IBBI: Bankruptcy Regulator Proposes A Market For Illiquid Assets

IBBI suggests liquidators and creditors be allowed to assign not readily realizable assets to third parties. 

Reeling under tight liquidity conditions, NBFCs and HFCs begin relying on loan sell-downs to banks to raise funds. (Photographer: Dhiraj Singh/Bloomberg)
Reeling under tight liquidity conditions, NBFCs and HFCs begin relying on loan sell-downs to banks to raise funds. (Photographer: Dhiraj Singh/Bloomberg)

Barely one in 18 companies undergoing liquidation have been fully dissolved under the process. And more than a third of the 914 such companies breach the statutory timeline of one year for dissolution under the Insolvency and Bankruptcy Code.

That’s according to the latest report of the Insolvency and Bankruptcy Board of India. Delays to liquidation can reduce the realisable value of such assets.

To address the issue, the bankruptcy regulator has proposed that liquidators must be allowed to assign the beneficial interest in these assets to third parties. Creditors, too, must be allowed to transfer their debts during liquidation and move on without awaiting the final sale.

The proposals, according to the analysts BloombergQuint spoke with, will ensure liquidation doesn’t kill a company’s assets and would create a new market for them.

Creating A Market For Illiquid Assets

As per law the liquidation process must be completed within one year and the resulting proceeds distributed as per the waterfall mechanism.

But in reality, creditors have to wait for years before they get any amounts against their claims. And while creditors are permitted to assign their claims or interests in favour of third parties at the resolution stage, such assignment is currently not permissible under the liquidation regulations.

The regulator has now proposed a course correction.

It has recommended assignment of illiquid assets like sundry debts, contingent, awaited or sub-judice receivables, which don’t have an element of certainty and can take an indefinite amount of time to be converted into cash. A liquidator may not have the required resources to pursue recovery of such not-readily realisable assets.

Further, such assets can extend the liquidation timeline, remain unsold, reduce the realisable value and deprive the creditors of their recoverable amounts.

And so, the IBBI has suggested that:

  • Liquidators be allowed to assign or transfer beneficial interest in illiquid assets in favour of any third party. Let’s say, a company under liquidation is locked in a property dispute that can fetch it a large sum in the future. But, as the case may remain pending for years, a liquidator can transfer the recoverable interest in such property to any person except those who are debarred from submitting a resolution plan under the IBC.
  • In case the liquidator sees a probability of recovery and wants to retain a partial interest in the transferred asset, he may enter into an agreement which would give him a share of the proceeds, known as a recompense arrangement.
  • Lastly, creditors can assign the debts due from the company in favour of a third party, so that it can quickly monetise its assets. Any assignee receiving such interest will replace the creditor in the NCLT’s records.

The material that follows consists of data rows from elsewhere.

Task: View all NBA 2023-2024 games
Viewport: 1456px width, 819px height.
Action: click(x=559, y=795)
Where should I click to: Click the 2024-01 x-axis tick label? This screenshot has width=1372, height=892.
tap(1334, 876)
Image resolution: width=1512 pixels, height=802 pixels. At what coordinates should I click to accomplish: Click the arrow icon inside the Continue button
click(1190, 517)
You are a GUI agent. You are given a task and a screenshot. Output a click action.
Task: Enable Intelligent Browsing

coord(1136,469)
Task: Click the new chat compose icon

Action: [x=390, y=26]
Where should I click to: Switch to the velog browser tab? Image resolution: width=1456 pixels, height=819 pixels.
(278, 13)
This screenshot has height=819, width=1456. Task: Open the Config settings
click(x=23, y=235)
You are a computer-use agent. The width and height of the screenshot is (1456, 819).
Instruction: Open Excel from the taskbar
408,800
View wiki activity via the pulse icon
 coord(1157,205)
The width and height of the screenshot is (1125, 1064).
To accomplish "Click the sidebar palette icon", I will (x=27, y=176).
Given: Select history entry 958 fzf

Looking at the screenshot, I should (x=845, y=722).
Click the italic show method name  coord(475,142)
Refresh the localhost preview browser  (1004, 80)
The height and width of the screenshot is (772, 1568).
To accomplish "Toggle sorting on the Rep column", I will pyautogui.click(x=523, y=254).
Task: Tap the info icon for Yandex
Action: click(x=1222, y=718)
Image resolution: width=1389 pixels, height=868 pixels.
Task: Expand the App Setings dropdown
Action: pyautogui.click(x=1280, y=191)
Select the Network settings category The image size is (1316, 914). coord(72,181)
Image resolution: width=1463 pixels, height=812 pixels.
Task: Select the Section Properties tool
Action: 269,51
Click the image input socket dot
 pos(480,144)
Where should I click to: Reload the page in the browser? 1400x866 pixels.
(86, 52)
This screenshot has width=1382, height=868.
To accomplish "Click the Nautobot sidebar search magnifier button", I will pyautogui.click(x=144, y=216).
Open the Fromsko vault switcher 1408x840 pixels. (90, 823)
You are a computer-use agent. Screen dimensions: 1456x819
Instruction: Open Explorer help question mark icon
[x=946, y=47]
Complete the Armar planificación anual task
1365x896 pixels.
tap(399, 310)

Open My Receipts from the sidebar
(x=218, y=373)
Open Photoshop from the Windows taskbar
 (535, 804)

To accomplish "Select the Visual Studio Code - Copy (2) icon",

Enabling the liquidator to monetise actionable claims will assist in ensuring that liquidation doesn’t kill the asset of the corporate debtor, Mohit Saraf, senior partner at L&L Partners, said.

Monetising actionable claims or multiple pending arbitrations initiated by companies in liquidation will assist all stakeholders and ensure that winding up doesn’t kill the company’s assets. While solely money claims may attract value, it will be important to ensure how obligations of corporate debtor, which are attached to actionable claims, are taken care of so that appropriate value is ascribed to them.
Mohit Saraf, senior partner, L&L Partners.

For instance, company X owns a 50% stake in a manufacturing plant whose title is disputed. X is also legally bound to contribute a yearly sum for maintenance and upkeep of the plant as per the agreement with the other owner. If X’s beneficial interest in the plant is transferred by the liquidator, he will have to factor in the value of such contributions while arriving at the consideration for the beneficial interest.

The IBBI’s proposals will help create a niche market for actionable claims which emanate from liquidation proceedings, Ramakant Rai, partner at Trilegal, said.

Allowing creditors to transfer their debts and liquidators to assign a company’s beneficial interest would attract specialized players who have the wherewithal to eek out returns from actionable claims and disputed assets.
Ramakant Rai, Partner, Trilegal

Assignment of assets covered under avoidance, fraudulent, undervalued or extortionate credit transactions, which may remain under adjudication for an indefinite time, can be attractive both for creditors and companies if there’s a recovery potential in them, he said.